==== AVAILABLE DATA ====

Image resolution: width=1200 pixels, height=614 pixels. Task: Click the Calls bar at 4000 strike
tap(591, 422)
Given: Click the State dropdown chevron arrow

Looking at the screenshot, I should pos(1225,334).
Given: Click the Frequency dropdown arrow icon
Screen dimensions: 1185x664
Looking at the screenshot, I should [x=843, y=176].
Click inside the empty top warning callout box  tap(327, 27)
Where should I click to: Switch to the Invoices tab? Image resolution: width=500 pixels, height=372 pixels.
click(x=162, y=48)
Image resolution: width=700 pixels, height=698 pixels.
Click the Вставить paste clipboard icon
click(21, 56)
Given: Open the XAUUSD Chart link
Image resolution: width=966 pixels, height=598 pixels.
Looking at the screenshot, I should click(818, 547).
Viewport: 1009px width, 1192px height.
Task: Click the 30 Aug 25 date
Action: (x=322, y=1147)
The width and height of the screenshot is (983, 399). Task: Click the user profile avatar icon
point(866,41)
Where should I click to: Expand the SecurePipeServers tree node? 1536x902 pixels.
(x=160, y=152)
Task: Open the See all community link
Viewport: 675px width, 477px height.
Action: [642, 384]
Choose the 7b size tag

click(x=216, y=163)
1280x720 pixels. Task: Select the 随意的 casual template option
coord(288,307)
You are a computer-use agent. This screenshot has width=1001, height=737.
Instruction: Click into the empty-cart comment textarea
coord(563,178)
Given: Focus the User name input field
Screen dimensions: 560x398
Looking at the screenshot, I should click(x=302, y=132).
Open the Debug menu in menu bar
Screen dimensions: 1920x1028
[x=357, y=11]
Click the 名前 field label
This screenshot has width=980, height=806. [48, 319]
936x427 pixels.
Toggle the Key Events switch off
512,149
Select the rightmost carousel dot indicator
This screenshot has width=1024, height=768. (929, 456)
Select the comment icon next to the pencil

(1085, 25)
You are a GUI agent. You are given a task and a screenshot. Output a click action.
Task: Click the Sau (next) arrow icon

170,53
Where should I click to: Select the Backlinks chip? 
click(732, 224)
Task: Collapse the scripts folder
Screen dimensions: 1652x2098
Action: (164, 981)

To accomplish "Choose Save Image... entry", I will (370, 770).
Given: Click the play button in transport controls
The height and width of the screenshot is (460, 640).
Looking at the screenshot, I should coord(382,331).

====

Using the material above, quote the first line and each line after it, stopping at and including the line that holds "Given: Open the XAUUSD Chart link".

- **ANSWER BOX**
Image resolution: width=1200 pixels, height=614 pixels. Task: Click the Calls bar at 4000 strike
tap(591, 422)
Given: Click the State dropdown chevron arrow

Looking at the screenshot, I should pos(1225,334).
Given: Click the Frequency dropdown arrow icon
Screen dimensions: 1185x664
Looking at the screenshot, I should [x=843, y=176].
Click inside the empty top warning callout box  tap(327, 27)
Where should I click to: Switch to the Invoices tab? Image resolution: width=500 pixels, height=372 pixels.
click(x=162, y=48)
Image resolution: width=700 pixels, height=698 pixels.
Click the Вставить paste clipboard icon
click(21, 56)
Given: Open the XAUUSD Chart link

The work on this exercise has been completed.